> [Required action] Report every line of the records that contains the word "Secours".

> [Source data]
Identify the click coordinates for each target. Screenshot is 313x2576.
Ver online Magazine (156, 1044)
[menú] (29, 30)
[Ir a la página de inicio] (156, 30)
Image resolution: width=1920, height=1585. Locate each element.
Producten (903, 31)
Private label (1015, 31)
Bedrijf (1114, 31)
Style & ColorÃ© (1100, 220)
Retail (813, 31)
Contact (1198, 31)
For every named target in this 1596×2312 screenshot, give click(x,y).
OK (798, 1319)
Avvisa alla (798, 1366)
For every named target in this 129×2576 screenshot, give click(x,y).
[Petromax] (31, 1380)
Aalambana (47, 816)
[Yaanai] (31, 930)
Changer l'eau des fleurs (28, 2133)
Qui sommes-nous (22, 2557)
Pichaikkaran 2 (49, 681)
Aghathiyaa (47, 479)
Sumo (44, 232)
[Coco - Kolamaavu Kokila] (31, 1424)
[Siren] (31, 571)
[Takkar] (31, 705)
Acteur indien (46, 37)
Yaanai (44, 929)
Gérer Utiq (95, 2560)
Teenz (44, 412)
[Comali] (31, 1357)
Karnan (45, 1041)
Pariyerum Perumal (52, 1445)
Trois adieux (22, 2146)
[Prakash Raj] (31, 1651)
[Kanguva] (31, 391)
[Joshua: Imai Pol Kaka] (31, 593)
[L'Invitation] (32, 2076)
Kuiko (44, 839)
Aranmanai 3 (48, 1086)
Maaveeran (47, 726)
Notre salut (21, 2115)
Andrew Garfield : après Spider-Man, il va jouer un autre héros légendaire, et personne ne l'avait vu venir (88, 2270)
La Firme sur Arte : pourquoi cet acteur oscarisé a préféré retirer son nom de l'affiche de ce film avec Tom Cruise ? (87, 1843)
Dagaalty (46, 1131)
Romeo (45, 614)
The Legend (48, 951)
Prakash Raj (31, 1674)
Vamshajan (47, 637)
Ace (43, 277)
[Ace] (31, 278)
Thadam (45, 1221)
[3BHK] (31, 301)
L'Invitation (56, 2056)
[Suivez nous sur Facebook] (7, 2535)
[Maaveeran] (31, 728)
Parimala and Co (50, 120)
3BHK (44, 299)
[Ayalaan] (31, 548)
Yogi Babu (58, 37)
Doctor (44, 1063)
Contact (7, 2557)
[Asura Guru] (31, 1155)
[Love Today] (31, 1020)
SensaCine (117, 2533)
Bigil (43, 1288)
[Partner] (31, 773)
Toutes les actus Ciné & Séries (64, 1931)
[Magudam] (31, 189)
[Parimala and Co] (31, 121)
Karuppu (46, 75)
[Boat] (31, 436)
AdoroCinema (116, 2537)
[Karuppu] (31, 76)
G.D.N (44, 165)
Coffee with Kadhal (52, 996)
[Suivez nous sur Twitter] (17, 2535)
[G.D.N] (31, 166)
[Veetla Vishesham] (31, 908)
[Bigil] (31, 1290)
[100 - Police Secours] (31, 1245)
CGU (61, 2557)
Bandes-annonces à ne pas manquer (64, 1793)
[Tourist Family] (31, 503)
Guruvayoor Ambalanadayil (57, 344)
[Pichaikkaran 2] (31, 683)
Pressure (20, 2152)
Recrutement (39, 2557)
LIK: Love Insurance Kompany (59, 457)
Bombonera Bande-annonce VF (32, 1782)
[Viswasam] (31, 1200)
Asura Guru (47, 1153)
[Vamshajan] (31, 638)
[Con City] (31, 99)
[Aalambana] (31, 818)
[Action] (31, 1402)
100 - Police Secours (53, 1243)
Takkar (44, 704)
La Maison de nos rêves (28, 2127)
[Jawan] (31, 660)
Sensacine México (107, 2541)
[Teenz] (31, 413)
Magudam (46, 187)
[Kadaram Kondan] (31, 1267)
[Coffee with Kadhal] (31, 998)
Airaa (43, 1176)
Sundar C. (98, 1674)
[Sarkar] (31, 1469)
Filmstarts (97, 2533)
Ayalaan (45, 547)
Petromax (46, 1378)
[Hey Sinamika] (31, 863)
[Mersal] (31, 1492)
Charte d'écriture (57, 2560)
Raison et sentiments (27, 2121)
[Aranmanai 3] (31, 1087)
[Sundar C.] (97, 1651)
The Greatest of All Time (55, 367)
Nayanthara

> [Finished exercise]
[100 - Police Secours] (31, 1245)
100 - Police Secours (53, 1243)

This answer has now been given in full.